Laura Marsh remembers the exact moment she and her husband, Phil Lique, knew it was time to leave Daggett Street Square studios. While in Maine with her mother in mid-March, she got a call from Lique, who said that a neighbor alerted him that their studio and living quarters had been broken into by the manager, the landlord, and Livable City Initiative (LCI), whose inspectors had been alerted to dangerous living conditions violating the city housing code. The two hired movers, drew out a plan to leave half of their supplies and work there, and snapped “into emergency mode.” They were out in four days.
The most important thing they lost, Marsh says, wasn’t specifically the work, or their time, or the money they had put into the property for renovations. All of that mattered, but were trumped by a trend she had been seeing already, since graduating with her MFA from Yale’s School of Art in 2009: artists weren’t just scattering to different parts on New Haven, Fair Haven, and West Haven. They were moving away to Philadelphia and Chicago because they couldn’t find affordable housing and studio space.
After almost four months of hunting and three of nesting, their answer to that concern is No-Pop, a new “Neo-fluxus endeavor” that will open Friday night as part of CWOS “Transported Weekend.”
Located at 195 Park St. next to the Bubble & Squeak laundromat where Art Plus Studio used to be, No Pop is a work-live space where the couple plans to make, teach and exhibit art “that relates to everyday experience.” In other words. Marsh said in a recent interview, it’s an incubator that will show artistic process, and where anything — within the realm of artistic reason — can happen.
“Much like our Pop ancestors, the studio provides the climate for production and collaboration. We provide a bridge between artists who are in dialogue with Yale and New Haven’s many communities,” an invitation to the opening reads.
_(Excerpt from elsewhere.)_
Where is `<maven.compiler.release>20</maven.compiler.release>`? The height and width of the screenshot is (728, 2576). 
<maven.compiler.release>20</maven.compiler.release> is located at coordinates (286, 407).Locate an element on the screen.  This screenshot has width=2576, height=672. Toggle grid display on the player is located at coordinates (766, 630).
For its opening tonight, that will mean installations by Aude Jomini, Michael Queenland, Lique and Marsh that “explore the relationships between wall, floor, and ceiling by protruding, expanding, and suspending forms.” Jomini’s Ceiling Meadow will boast flag-like cutouts that viewers must move through, challenging their perceptions of dimensional space. In Marsh’s Femme Irrésistible, installed in a back corner, viewers will come literally face-to-face with female stereotypes, a mannequin looking out with its impenetrable eyes as bright, Lichtenstein-esque images and fragmented sentences threaten to crowd her — and perhaps the viewer — out. Lique’s X-MF Jesus MF‑X Series “combines a variety of religious and popular culture references in installations that expand off the wall” while Queenland’s Rudy’s Ramp of Remainders, an ongoing work, will bridge the artistic and the everyday with its interrogation of form.
The message of the space, they are hoping, will go much farther than tomorrow night’s opening. After all, No Pop is one of the first examples — legally, at least — of realistic live-work housing in a city that, excepting artist Titus Kaphar’s plans for affordable “post-master’s” housing, has absolutely none.
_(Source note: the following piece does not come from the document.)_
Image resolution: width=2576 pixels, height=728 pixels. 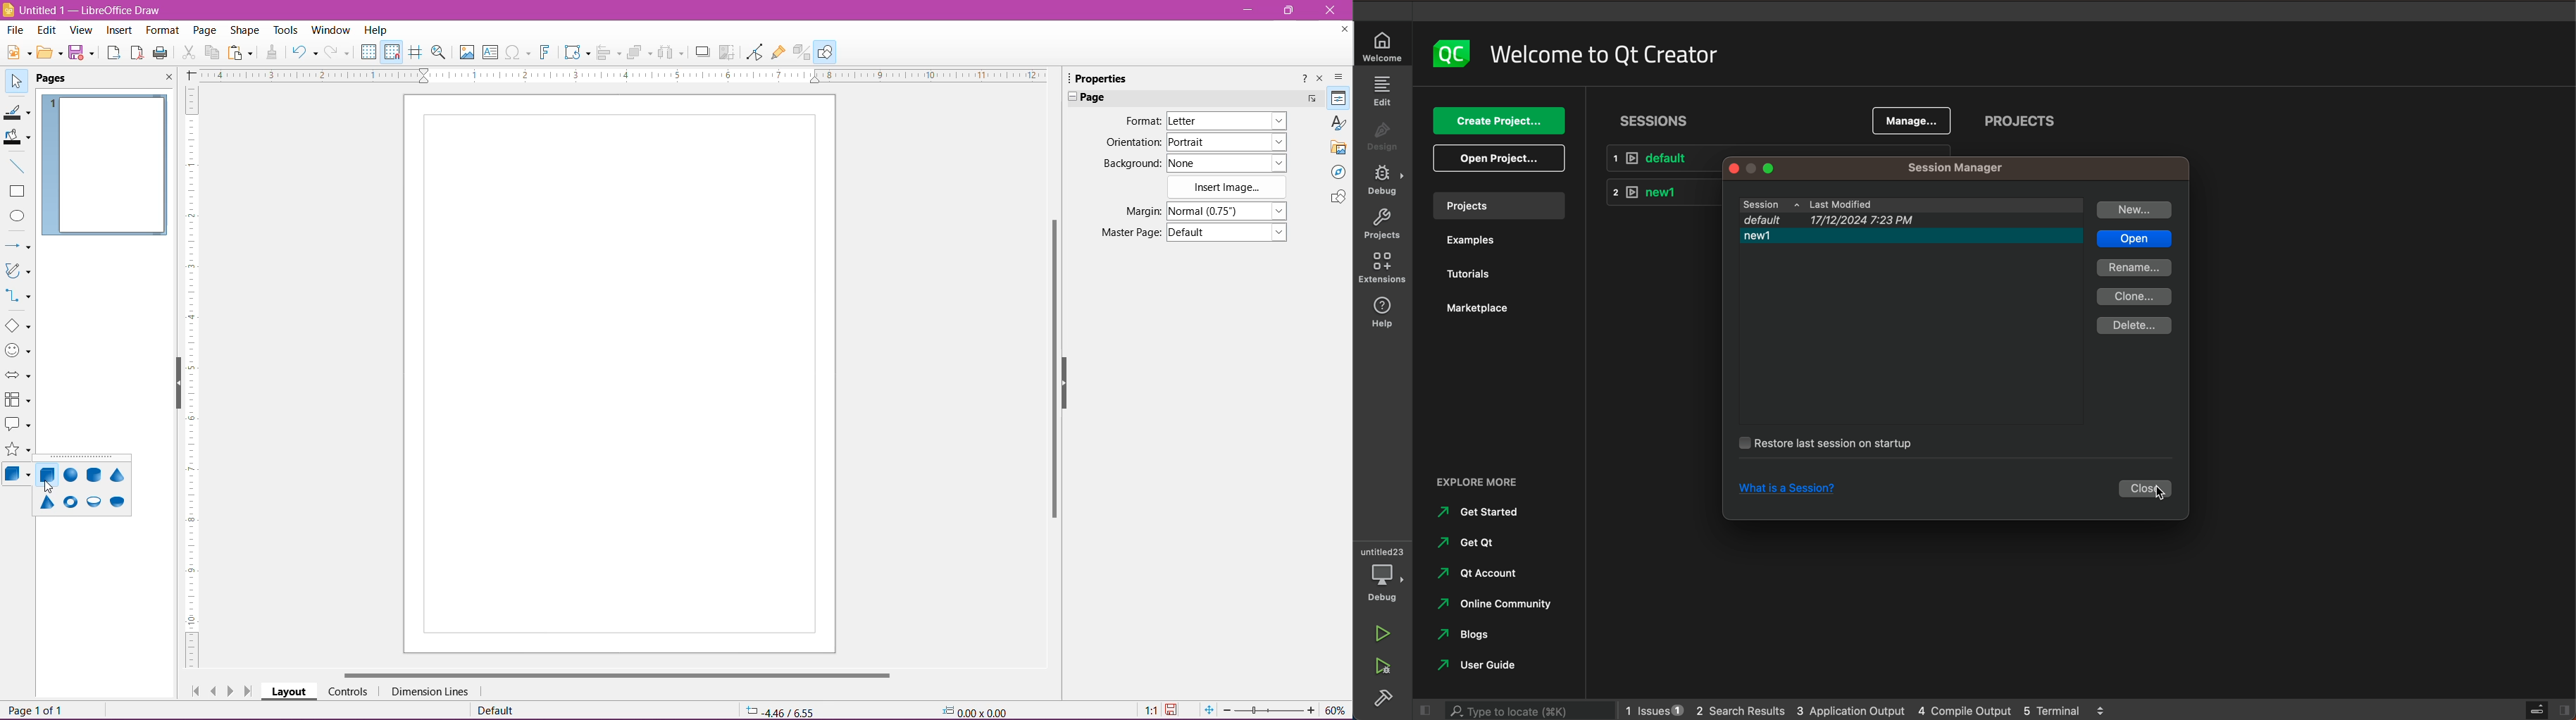 I want to click on qt account, so click(x=1493, y=575).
“Yale thinks that it makes art and makes culture, and I’m proud of that,” said Lique in an interview. “But I think that Yale students don’t stay here because New Haven doesn’t offer them a way to subsist. You’ve got one of the greatest international universities in the world, in the center of your city, and the city can’t keep these smart, creative forward thinking people here to make things happen. Something’s wrong with that.”
“We all want to be spokespeople for this because we’re really worried that young artists will leave New Haven,” said Marsh. “For me, Daggett ended up pushing me out and helping me talk about the lack of space for artists in New Haven … [but] I still think New Haven has a real lack of space. It’s hard to find people who are sympathetic to the arts. If in any way I can produce a place where artists feel comfortable, embraced and accepted and can see more experiential things … I think that would just be really good to push. So often you see art in the institution or you don’t see the art at all.”
“Sometimes you have to go after what you want to do, hit it hard, and see what the response is,” she added.